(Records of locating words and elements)
"""

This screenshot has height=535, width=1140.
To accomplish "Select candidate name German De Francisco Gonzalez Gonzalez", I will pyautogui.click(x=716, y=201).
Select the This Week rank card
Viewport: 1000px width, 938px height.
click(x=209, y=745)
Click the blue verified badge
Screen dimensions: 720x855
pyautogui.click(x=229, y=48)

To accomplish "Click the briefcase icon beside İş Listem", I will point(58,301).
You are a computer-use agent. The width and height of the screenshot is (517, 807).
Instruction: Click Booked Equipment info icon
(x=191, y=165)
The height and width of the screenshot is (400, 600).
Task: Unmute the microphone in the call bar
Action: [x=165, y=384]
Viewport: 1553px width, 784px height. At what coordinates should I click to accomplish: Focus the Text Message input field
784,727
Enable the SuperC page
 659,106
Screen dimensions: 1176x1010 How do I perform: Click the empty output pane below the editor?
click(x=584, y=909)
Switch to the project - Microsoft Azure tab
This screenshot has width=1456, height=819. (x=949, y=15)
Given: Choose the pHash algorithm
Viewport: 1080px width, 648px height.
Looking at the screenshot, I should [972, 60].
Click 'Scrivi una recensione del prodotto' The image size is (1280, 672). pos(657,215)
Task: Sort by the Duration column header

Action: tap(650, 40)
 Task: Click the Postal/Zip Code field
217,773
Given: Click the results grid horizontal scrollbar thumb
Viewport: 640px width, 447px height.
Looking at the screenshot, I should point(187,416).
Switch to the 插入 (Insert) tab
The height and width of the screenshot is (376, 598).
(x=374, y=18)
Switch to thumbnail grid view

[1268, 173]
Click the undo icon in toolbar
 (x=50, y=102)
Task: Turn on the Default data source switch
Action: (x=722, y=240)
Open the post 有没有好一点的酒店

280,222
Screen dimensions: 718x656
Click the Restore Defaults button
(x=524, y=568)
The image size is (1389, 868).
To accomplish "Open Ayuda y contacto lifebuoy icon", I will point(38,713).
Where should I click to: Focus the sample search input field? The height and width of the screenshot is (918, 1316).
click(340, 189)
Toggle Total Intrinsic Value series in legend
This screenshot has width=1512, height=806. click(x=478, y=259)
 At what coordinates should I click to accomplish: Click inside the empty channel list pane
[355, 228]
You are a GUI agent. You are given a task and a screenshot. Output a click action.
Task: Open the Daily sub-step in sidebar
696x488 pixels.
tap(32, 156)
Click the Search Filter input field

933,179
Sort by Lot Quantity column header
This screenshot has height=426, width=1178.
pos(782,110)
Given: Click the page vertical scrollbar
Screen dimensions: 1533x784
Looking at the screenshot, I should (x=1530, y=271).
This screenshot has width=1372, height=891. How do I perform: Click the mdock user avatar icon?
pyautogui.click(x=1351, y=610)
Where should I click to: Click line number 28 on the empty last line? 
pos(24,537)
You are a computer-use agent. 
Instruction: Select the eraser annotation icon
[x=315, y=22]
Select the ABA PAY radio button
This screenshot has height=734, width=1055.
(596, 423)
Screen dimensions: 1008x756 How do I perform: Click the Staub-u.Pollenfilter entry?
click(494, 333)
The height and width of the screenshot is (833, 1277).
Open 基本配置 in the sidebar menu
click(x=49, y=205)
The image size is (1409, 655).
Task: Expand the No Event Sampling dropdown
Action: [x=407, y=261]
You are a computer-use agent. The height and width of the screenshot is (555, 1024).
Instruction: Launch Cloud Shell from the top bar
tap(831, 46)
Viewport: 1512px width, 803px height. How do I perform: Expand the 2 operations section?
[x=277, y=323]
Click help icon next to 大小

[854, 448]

"""

Exercise prompt:
Copy out the data word for word, from its first line through the line containing "I will point(58,301).", both ends included.

Full solution:
This screenshot has height=535, width=1140.
To accomplish "Select candidate name German De Francisco Gonzalez Gonzalez", I will pyautogui.click(x=716, y=201).
Select the This Week rank card
Viewport: 1000px width, 938px height.
click(x=209, y=745)
Click the blue verified badge
Screen dimensions: 720x855
pyautogui.click(x=229, y=48)

To accomplish "Click the briefcase icon beside İş Listem", I will point(58,301).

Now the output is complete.